> _What you have to do_
Match on the string "will" in the entries below and return every matching line.

> _Data supplied_
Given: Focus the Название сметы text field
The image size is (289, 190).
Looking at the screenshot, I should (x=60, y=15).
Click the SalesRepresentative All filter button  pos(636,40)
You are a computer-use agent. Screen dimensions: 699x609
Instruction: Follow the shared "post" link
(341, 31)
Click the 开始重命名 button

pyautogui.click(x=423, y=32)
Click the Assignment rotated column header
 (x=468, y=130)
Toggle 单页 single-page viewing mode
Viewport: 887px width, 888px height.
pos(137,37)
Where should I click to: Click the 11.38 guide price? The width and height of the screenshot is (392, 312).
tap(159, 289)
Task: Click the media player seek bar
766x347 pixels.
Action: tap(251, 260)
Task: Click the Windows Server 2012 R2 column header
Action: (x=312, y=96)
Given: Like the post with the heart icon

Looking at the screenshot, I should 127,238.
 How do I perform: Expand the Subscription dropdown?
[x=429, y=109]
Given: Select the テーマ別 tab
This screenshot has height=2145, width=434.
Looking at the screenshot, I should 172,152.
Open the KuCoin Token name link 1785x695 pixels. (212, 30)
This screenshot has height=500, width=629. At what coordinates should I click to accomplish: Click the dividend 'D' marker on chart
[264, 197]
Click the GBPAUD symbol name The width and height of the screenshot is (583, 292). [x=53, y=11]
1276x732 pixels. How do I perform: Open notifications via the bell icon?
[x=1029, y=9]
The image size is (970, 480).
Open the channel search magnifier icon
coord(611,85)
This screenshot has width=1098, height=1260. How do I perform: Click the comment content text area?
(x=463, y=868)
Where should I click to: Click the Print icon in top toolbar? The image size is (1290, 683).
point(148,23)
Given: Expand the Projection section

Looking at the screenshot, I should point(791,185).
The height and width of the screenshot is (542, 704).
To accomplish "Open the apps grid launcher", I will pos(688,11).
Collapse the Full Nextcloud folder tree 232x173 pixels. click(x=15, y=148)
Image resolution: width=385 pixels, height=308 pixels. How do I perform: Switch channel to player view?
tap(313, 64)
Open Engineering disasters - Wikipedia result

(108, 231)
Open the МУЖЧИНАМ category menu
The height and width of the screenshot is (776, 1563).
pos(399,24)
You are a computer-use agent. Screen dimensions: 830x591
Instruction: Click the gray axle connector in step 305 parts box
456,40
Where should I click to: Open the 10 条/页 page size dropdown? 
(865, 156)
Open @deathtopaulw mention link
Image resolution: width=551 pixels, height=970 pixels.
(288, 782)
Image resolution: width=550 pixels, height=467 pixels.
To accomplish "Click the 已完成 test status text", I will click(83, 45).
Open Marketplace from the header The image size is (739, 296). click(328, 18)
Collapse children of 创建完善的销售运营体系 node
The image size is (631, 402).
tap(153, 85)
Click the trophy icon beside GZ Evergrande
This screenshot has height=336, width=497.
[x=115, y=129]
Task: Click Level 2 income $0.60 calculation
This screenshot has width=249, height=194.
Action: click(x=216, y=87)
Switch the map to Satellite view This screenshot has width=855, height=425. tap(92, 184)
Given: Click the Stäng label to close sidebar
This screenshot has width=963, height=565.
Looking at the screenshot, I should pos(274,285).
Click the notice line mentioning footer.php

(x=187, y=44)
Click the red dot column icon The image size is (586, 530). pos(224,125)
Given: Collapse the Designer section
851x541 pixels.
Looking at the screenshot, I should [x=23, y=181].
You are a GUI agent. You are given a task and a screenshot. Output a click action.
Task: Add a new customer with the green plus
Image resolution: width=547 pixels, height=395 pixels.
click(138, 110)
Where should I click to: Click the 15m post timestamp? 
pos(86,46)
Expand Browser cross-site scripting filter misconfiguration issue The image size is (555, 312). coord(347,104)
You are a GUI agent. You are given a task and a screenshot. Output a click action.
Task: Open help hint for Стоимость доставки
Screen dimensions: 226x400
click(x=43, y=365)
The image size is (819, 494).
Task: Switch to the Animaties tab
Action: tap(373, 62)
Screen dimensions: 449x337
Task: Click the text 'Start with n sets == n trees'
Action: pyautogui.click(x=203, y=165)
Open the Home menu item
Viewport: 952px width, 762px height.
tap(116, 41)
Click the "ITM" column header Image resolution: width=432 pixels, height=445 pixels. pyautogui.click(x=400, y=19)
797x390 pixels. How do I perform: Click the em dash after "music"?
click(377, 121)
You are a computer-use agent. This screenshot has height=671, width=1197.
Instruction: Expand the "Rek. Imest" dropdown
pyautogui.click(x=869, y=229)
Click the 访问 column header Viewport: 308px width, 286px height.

> _Solution_
To accomplish "Open the apps grid launcher", I will pos(688,11).
To accomplish "Click the 已完成 test status text", I will click(83, 45).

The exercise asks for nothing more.